Some 53% of farmers reported a decline in profits, with 31% saying profits had remained unchanged in the study by the Royal Association of British Dairy Farmers and Farmers Weekly.

The findings, which have prompted fresh calls for fairer distribution of dairy profits, highlighted the ongoing nervousness in the milk production sector, which is losing producers at a rate of one per week.

Some 45% of respondents described their current mood as 'fairly' or 'very' negative, while 18% said they did not intend to be farming in five to 10 years' time.

Bovine TB and changes to Nitrate Vulnerable Zone regulations were making farmers fear for their future profitability, said Farmers Weekly editor Jane King.

Of those dairy farmers who did not expect to remain in the industry, 75% said it was because they could not make any money out of it. "Farmers are happy they have a future within farming, but I wouldn't say the future lies in dairy unless there's a change," said RABDF chairman Lyndon Edwards, who predicted that some farmers would switch to more profitable energy crops.

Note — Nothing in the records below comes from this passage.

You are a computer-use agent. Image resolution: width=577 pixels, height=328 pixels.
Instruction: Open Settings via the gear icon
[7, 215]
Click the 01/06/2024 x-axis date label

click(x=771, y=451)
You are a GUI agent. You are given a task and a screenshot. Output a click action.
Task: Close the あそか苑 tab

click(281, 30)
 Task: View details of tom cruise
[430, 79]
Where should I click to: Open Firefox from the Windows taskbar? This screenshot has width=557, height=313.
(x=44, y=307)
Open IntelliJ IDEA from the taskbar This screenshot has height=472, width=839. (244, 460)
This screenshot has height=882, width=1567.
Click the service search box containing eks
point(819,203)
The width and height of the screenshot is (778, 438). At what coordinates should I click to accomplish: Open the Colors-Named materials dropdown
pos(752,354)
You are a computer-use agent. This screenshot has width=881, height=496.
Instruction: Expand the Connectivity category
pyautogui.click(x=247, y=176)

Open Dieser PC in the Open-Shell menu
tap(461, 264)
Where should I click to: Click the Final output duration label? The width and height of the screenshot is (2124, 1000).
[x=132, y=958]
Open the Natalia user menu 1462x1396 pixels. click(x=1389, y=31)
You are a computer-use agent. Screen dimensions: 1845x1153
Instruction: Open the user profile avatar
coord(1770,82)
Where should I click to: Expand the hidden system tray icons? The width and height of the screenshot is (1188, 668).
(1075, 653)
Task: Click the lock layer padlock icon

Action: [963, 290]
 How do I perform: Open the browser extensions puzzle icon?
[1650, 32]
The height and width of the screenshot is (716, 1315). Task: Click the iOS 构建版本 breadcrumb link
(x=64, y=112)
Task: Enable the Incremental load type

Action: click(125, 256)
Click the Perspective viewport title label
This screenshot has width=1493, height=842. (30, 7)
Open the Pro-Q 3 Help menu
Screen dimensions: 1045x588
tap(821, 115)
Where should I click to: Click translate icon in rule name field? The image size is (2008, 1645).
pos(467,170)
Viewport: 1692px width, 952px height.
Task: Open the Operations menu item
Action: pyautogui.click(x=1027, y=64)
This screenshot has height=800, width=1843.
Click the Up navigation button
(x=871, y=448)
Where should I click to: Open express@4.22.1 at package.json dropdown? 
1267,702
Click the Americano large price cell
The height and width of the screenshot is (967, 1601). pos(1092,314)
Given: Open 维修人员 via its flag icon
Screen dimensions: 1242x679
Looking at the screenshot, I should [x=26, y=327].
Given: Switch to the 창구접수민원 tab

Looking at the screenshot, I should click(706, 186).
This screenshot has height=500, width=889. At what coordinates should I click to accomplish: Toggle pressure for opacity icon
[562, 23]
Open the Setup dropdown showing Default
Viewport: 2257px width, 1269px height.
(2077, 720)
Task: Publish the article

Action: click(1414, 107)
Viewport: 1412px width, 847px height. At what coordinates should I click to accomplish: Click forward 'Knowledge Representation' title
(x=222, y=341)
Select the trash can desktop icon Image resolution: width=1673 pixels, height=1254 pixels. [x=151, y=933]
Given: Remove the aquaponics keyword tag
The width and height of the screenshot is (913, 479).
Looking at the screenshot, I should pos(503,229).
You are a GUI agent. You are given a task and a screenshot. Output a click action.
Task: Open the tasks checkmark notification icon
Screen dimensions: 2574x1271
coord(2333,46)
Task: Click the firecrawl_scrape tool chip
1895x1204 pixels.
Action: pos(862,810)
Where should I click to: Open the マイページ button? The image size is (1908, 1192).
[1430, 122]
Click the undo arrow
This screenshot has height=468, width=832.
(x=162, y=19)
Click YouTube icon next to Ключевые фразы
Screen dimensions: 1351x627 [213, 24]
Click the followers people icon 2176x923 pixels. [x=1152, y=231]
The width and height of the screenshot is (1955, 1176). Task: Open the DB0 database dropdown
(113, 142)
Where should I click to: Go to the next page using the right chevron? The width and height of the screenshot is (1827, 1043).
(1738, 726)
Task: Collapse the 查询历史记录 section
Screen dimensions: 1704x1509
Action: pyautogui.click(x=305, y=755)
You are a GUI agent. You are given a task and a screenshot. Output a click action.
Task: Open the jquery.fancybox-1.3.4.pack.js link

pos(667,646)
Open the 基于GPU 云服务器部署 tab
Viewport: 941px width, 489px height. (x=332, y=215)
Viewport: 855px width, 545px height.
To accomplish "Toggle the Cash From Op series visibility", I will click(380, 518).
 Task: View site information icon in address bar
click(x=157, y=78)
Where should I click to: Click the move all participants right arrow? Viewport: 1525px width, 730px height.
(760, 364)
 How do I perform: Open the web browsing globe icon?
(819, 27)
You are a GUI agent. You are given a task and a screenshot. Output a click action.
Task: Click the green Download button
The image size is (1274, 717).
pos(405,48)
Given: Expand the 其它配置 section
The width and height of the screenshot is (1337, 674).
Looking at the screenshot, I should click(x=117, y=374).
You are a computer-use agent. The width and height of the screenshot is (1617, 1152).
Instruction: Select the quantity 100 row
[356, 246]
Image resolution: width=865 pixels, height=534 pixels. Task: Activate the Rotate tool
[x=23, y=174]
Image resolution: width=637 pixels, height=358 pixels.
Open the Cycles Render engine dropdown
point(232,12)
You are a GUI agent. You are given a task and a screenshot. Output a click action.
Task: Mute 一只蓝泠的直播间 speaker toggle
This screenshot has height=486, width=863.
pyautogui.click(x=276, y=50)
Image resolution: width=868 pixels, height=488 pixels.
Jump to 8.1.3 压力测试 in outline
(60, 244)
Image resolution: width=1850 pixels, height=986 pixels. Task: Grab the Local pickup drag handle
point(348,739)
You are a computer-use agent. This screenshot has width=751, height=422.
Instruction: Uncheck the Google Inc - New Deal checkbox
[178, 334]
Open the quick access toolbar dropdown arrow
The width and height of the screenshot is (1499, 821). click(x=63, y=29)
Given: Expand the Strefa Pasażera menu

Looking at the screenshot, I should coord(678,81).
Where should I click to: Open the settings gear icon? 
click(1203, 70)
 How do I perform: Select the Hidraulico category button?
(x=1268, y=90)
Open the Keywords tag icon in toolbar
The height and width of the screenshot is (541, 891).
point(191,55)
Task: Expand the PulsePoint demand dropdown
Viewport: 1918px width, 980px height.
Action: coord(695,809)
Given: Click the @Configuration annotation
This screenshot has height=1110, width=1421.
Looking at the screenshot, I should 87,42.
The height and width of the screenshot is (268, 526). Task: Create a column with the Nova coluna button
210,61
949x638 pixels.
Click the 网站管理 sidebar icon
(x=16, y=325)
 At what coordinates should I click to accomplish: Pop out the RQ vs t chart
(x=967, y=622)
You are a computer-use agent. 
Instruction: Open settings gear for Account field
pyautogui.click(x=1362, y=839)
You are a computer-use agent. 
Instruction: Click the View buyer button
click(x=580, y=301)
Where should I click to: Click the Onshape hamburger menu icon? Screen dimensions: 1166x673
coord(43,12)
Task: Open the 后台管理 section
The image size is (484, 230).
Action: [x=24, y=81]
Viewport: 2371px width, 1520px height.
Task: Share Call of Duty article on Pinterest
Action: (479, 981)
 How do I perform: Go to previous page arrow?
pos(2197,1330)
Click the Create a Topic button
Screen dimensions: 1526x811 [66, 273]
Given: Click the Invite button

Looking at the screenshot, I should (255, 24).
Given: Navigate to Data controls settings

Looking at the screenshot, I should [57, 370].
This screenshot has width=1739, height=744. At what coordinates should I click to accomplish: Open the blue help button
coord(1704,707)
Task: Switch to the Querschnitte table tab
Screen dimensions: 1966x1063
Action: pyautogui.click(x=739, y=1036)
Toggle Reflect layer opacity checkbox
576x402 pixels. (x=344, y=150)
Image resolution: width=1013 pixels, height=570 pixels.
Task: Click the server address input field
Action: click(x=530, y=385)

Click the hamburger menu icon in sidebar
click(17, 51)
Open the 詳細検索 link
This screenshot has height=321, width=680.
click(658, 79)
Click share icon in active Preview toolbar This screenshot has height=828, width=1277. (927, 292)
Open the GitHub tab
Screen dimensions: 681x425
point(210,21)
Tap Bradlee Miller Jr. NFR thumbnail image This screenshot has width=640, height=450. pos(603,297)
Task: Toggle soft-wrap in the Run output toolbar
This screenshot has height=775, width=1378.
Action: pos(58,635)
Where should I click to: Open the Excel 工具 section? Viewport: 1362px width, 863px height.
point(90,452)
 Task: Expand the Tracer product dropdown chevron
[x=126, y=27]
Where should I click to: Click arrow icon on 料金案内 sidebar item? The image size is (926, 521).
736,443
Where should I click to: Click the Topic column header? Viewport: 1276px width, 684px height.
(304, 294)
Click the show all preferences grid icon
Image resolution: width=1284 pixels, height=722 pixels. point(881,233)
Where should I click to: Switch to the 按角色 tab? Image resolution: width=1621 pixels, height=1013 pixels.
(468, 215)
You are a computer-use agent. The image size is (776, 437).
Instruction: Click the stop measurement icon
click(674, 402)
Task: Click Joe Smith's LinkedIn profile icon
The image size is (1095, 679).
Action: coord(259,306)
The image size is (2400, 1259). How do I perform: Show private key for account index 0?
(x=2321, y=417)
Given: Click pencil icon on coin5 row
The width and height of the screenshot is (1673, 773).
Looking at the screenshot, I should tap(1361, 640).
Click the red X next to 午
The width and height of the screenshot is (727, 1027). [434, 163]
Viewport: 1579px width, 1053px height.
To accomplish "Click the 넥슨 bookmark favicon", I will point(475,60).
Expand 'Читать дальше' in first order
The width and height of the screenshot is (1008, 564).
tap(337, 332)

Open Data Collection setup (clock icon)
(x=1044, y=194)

He called for a more equal distribution of profit within the supply chain to give farmers greater confidence in their future.

There were some brighter signs, however, with just over half the respondents saying they felt positive about their business at the moment.

The survey comes as DairyCo and Dairy UK released a new report this week claiming that farmers who invested in their businesses had a bright future.

Those farmers supplying efficient and competitive processors could expect to be profitable in the long term, the two organisations said.

While the industry was suffering extreme price volatility at present, this situation should improve within the next year to 18 months, they added, with global dairy demand set to grow.